In meningococcal meningitis the pia mater is severely plethoric, saturated with dull serous exudate during the first days of the disease. By the end of the 2nd—3rd day the exudate becomes thicker, green-yellow, purulent. By the 5th—6th day it becomes denser due to fibrinous effusion. The process begins with basal surface and passes through the perivenous spaces to the convex surface mainly of anterior portion of the brain, locating there in the form of a yellow-green «cap». The purulent process involves the meninges of the spine.

The death may occur from the brain swelling with wedging of the cerebellum tonsils to the great foramen and strangulation of the oblong brain during the acute period, later the cause of death is meningoencephalitis, purulent ependymitis or general cerebral cachexia due to hydrocephalia and atrophy of the brain hemispheres during the following periods.

Meningococcemia is characterized by generalized damage of microcirculation, skin rash, changes in the joints, vascular membrane of the eyes, adrenal glands and kidneys. Changes in the serous layers of the pericardium are observed. If the patient dies during the first 24—48 hours, meningitis may be absent. The rash is hemorrhagic, star-like, located mainly on the buttocks, lower extremities, eye lids and scleras. There may be vesicles or dull dryish foci of necrosis in the center of the skin elements. Purulent arthritis is observed in the small joints of the extremities.
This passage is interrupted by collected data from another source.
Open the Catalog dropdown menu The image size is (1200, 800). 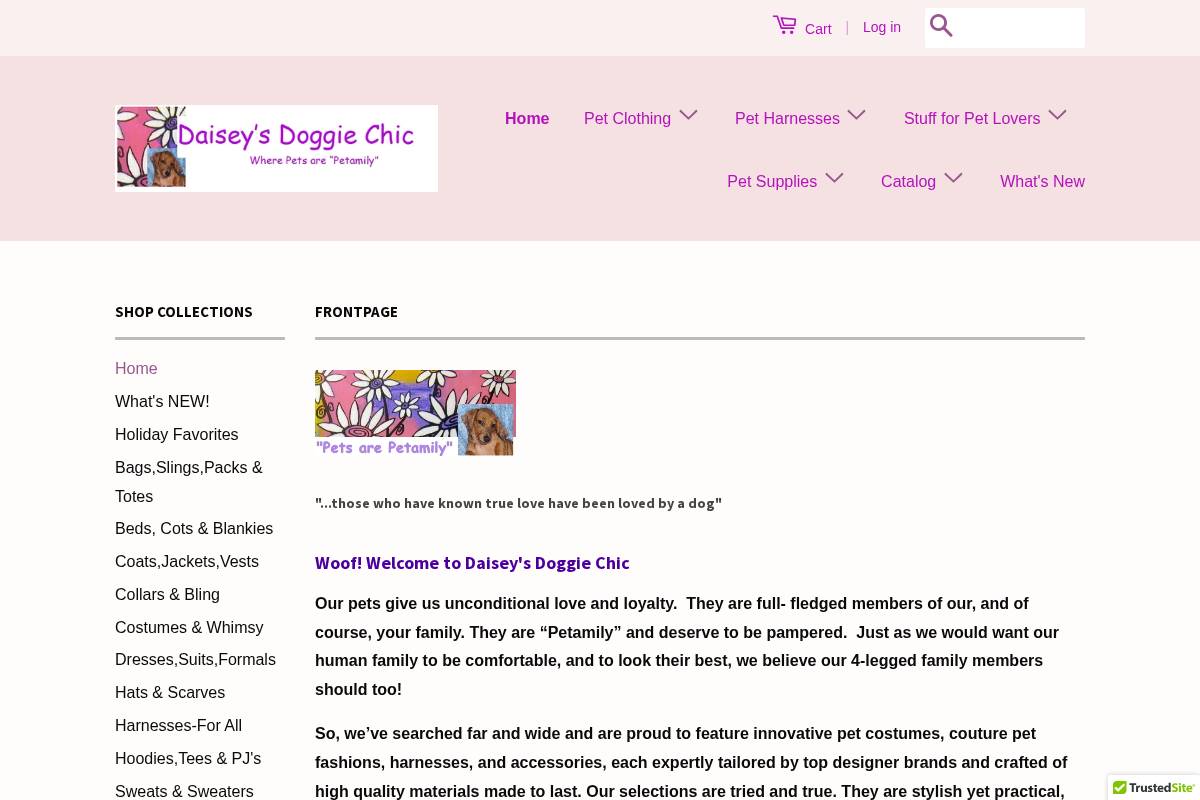pyautogui.click(x=908, y=181)
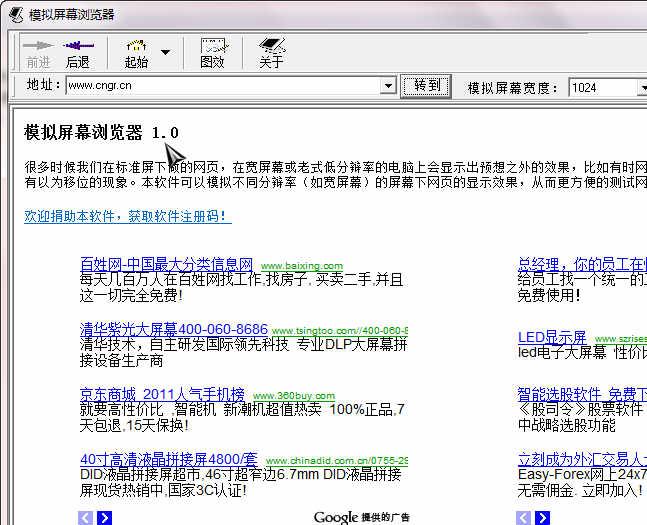Click the right ad block's next arrow
This screenshot has width=647, height=525.
tap(543, 517)
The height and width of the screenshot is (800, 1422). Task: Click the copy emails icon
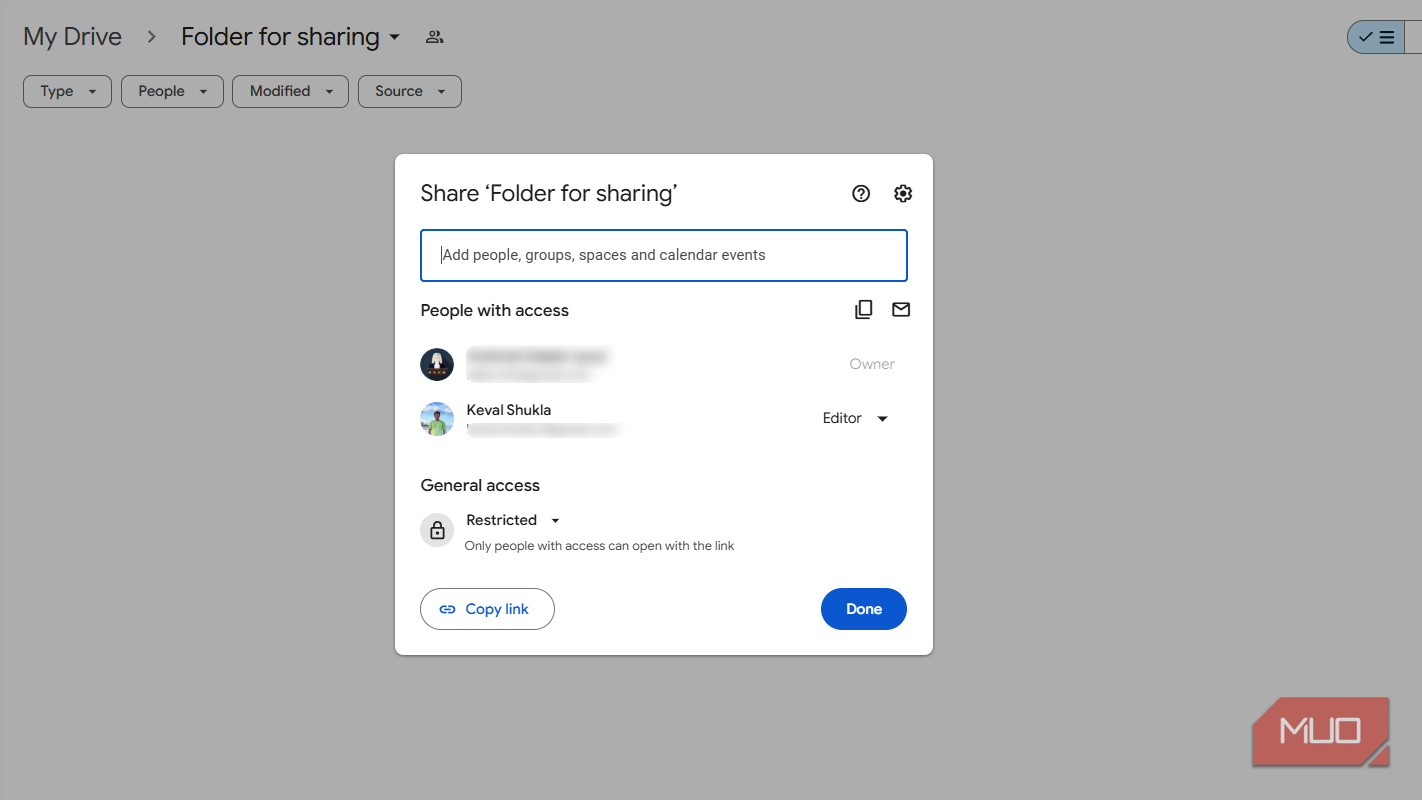point(864,310)
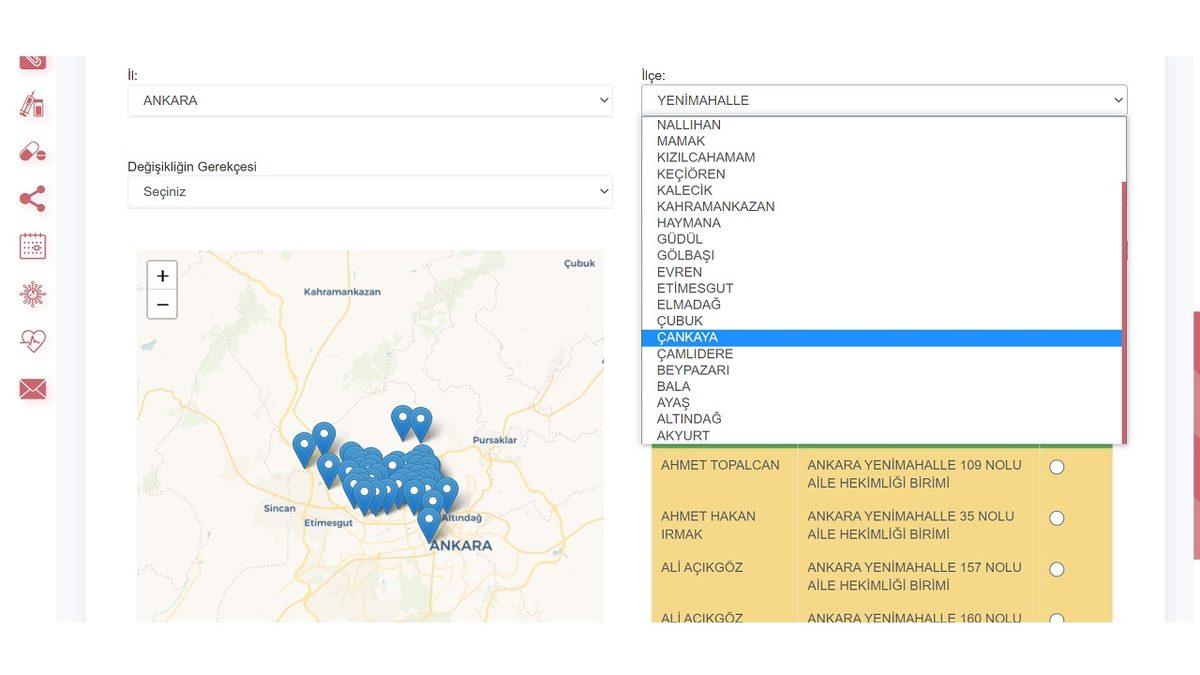The image size is (1200, 675).
Task: Select the radio button for Ahmet Hakan Irmak
Action: (x=1056, y=518)
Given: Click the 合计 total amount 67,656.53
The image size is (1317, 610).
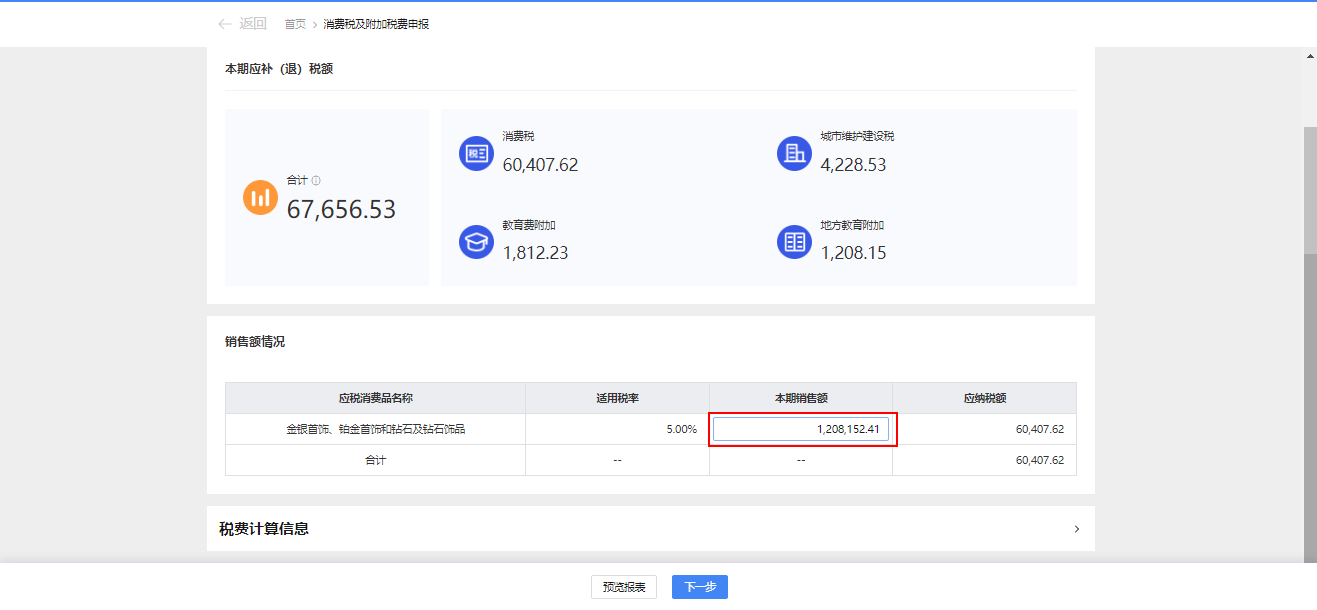Looking at the screenshot, I should pyautogui.click(x=341, y=210).
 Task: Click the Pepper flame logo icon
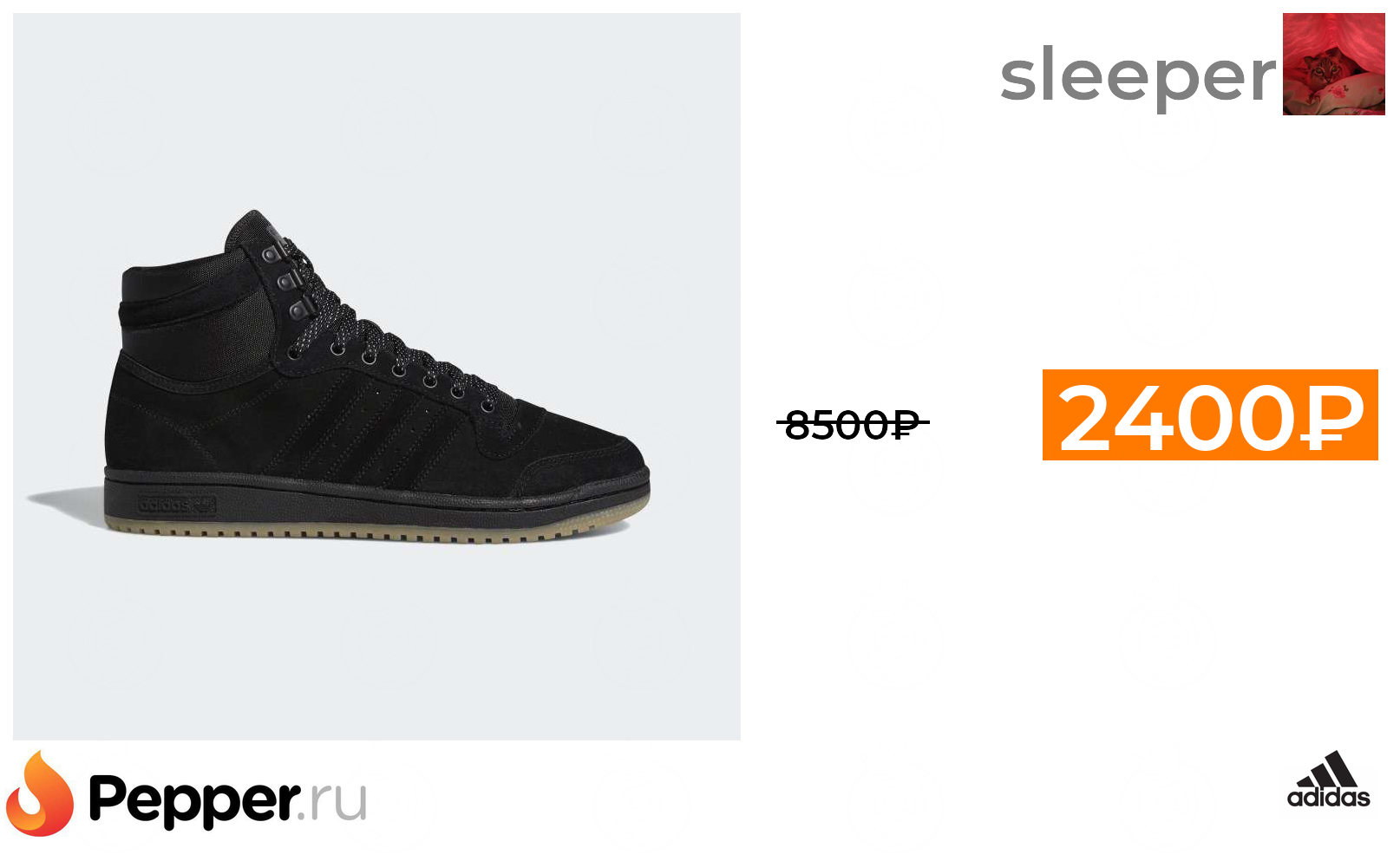(x=40, y=793)

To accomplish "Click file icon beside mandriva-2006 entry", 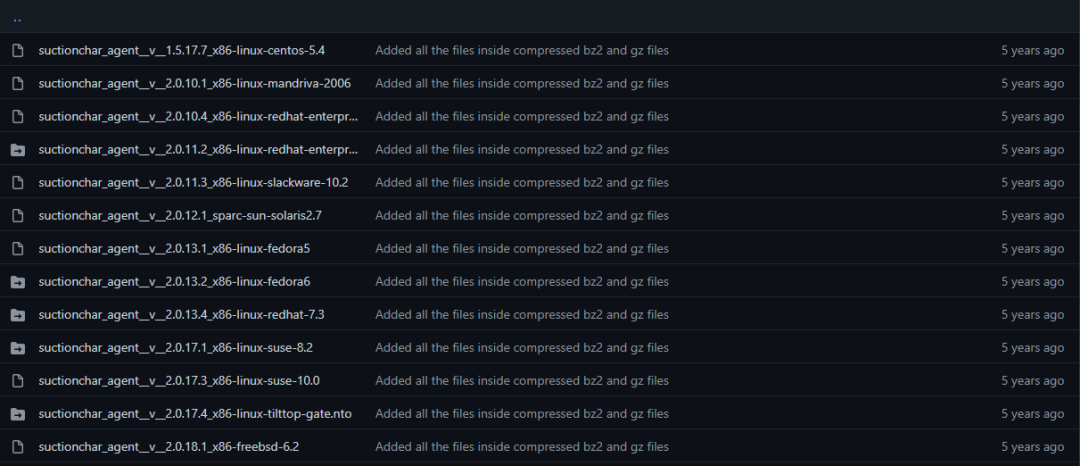I will tap(18, 83).
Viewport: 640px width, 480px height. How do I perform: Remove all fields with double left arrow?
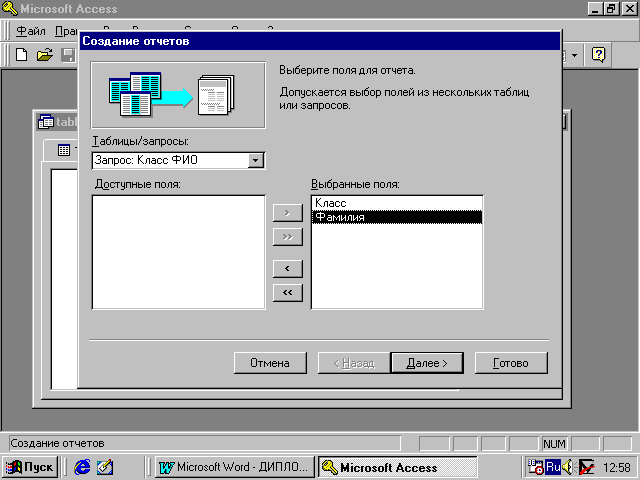click(x=287, y=292)
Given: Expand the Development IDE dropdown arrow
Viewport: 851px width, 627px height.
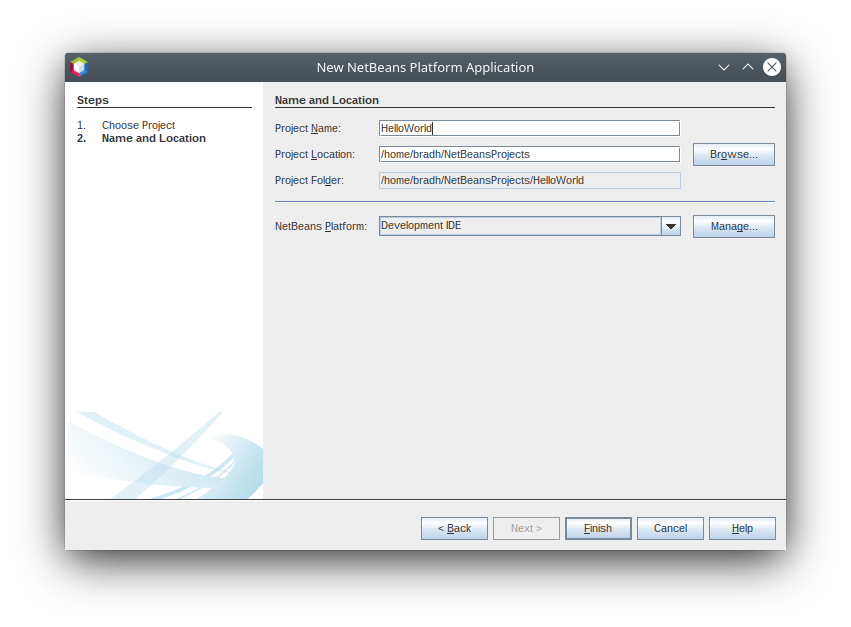Looking at the screenshot, I should [671, 226].
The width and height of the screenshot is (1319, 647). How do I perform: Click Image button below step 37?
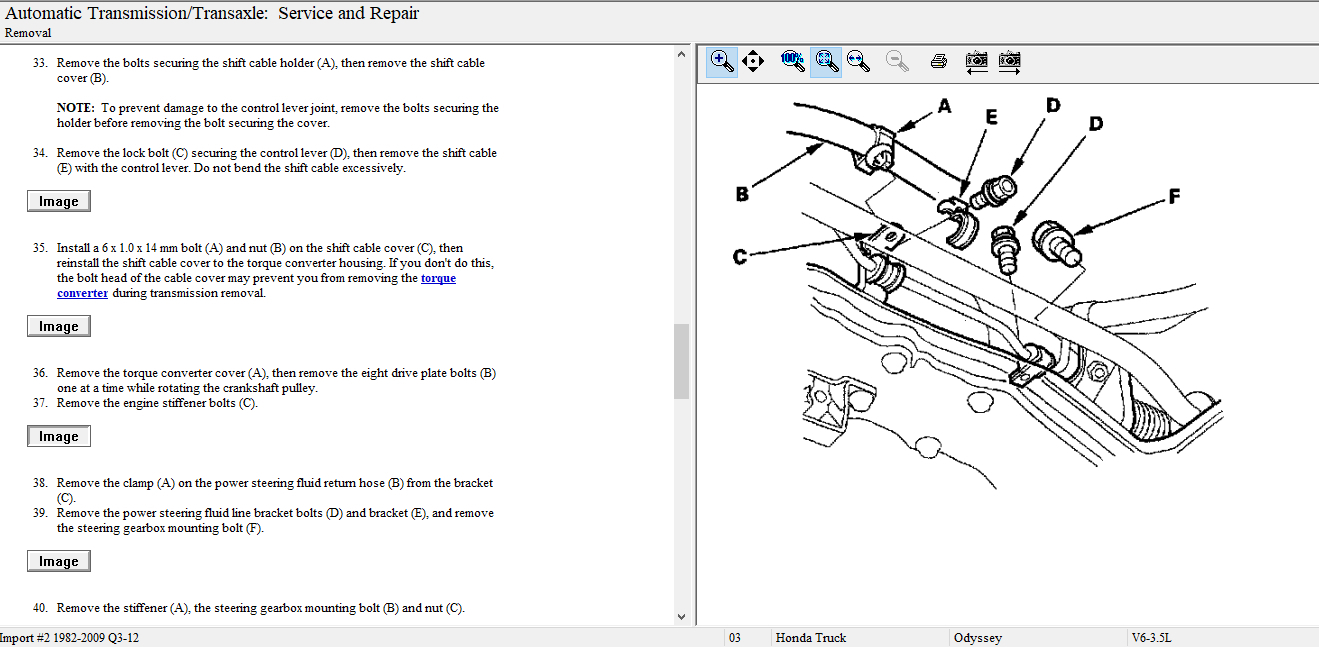click(x=59, y=436)
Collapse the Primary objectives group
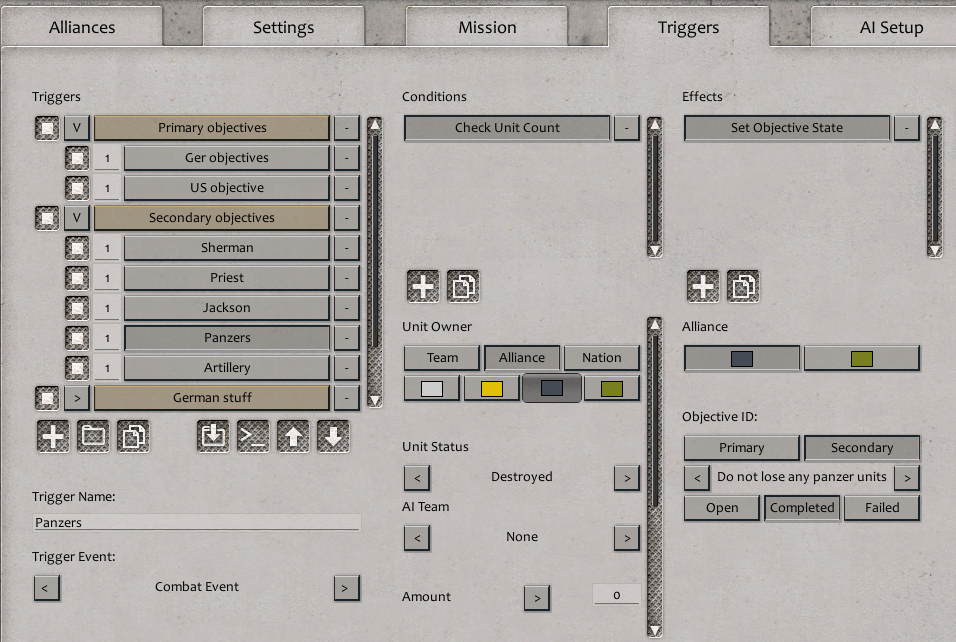This screenshot has height=642, width=956. pyautogui.click(x=77, y=128)
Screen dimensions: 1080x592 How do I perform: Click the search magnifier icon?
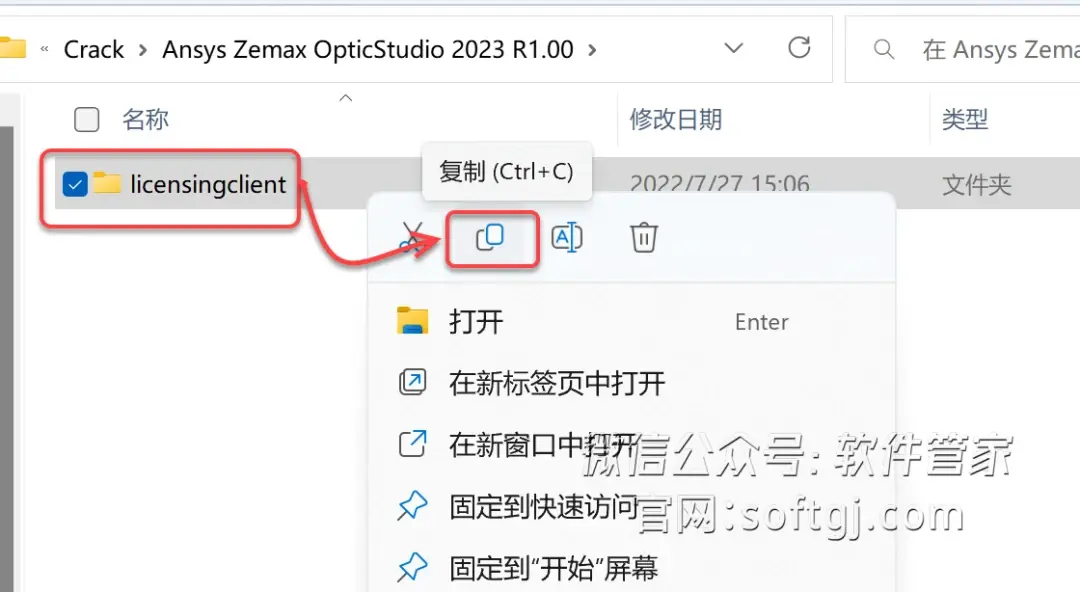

Focal necroses and hemorrhages or bilateral massive hemorrhages with the development of acute adrenal insufficiency (Waterhouse-Friderichsen syndrome) are noted in the adrenals. Necrosis of nephrothelium of the tubules (necrotic nephrosis) is observed in the kidneys. The changes of the microcirculation are characterized by vasculitis and necrosis.

The death of the patients is caused by bacterial shock, its severity is aggravated by hemorrhages to the adrenals, acute renal insufficiency is not so common (in the adults). When the course of the disease is prolonged, the death occurs from septicemia or purulent meningitis.

Stages of individual work in class Study and describe macrospecimens

Diphtheritic laryngotracheobronchitis. Describe the colour of the mucous coat and character of fibrinous films, name the kind of the inflammation, list complications and give definitions to such notions as «laryngeal diphtheria» and «descending croup».

Heart in diphtheria. Describe the size of the heart, state of its cavities, thickness of the myocardium, its colour; name the morphological changes which the myocardium develops in diphtheria; list possible complications, name their cause and outcome.

Morbillous laryngotracheobronchitis. Describe the appearance of the preparation, the colour of the laryngeal, tracheal and bronchial walls; explain what process causes this colour; name the causative agent of measles and describe the pathogenesis of necrotic bronchitis, list other morphological signs of bronchitis in measles,give examples of complications after necrotic bronchitis.

Purulent meningitis. Give characteristics of blood filling in the pia mater, state of the gyri and sulci, the appearance of the exudate; name the form of meningococcal infection, say when meningitis develops, list its outcomes.

Hydrocephaly. Describe the appearance of the brain, expressiveness of its gyri, volume of the lateral ventricular sinuses, thickness of the brain substance; name the pathological process in the cerebral hemispheres in hydrocephaly; list changes in the pia mater, say which of them are observed at the initial stages of the disease, list their etiology.

Henoch's angina. What changes have developed in the fauces? Describe the colour and blood filling of the tonsillar

mucosa; determine the mechanism of these changes; list possible complications, describe changes in regional lymph nodes.

Multiple bronchiectasia of lungs. Describe the appearance of the lung, state of the lumens in the bronchi, thickness of their walls, character of the exudate, pathogenesis of bronchiectasia, name the disease which results in such a complication, list its outcomes.